**WORK ITEM:** Could you return, exactly as written, only the lines from the one holding "Where should I click to: Switch" through the final line of the records below?
• • • • •
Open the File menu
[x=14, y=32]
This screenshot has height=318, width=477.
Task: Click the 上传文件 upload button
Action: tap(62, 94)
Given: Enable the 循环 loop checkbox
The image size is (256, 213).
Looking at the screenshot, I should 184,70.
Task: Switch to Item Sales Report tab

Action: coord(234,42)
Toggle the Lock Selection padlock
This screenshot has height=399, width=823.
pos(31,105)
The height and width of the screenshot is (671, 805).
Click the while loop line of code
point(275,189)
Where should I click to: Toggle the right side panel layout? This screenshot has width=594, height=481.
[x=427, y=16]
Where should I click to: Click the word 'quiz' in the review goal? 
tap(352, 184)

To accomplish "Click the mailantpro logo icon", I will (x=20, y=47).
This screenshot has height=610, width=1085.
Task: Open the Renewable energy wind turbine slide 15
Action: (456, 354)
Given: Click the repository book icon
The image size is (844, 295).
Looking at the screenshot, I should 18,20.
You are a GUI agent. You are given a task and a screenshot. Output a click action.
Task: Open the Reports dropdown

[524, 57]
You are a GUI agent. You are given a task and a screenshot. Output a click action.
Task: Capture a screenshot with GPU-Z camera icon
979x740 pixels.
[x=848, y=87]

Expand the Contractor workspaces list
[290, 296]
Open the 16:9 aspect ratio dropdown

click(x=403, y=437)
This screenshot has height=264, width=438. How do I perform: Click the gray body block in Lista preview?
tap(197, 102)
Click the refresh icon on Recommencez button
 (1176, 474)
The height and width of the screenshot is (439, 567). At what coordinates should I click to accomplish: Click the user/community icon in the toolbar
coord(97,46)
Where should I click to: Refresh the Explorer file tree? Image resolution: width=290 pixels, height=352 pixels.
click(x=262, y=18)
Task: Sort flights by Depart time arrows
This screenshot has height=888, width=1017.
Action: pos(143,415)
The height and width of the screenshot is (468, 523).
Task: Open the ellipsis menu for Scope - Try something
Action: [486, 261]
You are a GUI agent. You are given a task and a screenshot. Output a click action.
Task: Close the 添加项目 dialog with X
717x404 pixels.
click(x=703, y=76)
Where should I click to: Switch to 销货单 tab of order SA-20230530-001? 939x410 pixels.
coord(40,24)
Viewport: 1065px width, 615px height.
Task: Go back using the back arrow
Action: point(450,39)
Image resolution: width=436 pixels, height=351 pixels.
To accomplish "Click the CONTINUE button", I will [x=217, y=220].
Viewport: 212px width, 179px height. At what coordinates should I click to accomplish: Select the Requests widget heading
• • • • •
**RESULT FOR THIS TASK:**
Where should I click to: Switch to 销货单 tab of order SA-20230530-001? 939x410 pixels.
coord(40,24)
Viewport: 1065px width, 615px height.
Task: Go back using the back arrow
Action: point(450,39)
Image resolution: width=436 pixels, height=351 pixels.
To accomplish "Click the CONTINUE button", I will [x=217, y=220].
Viewport: 212px width, 179px height. At what coordinates should I click to accomplish: Select the Requests widget heading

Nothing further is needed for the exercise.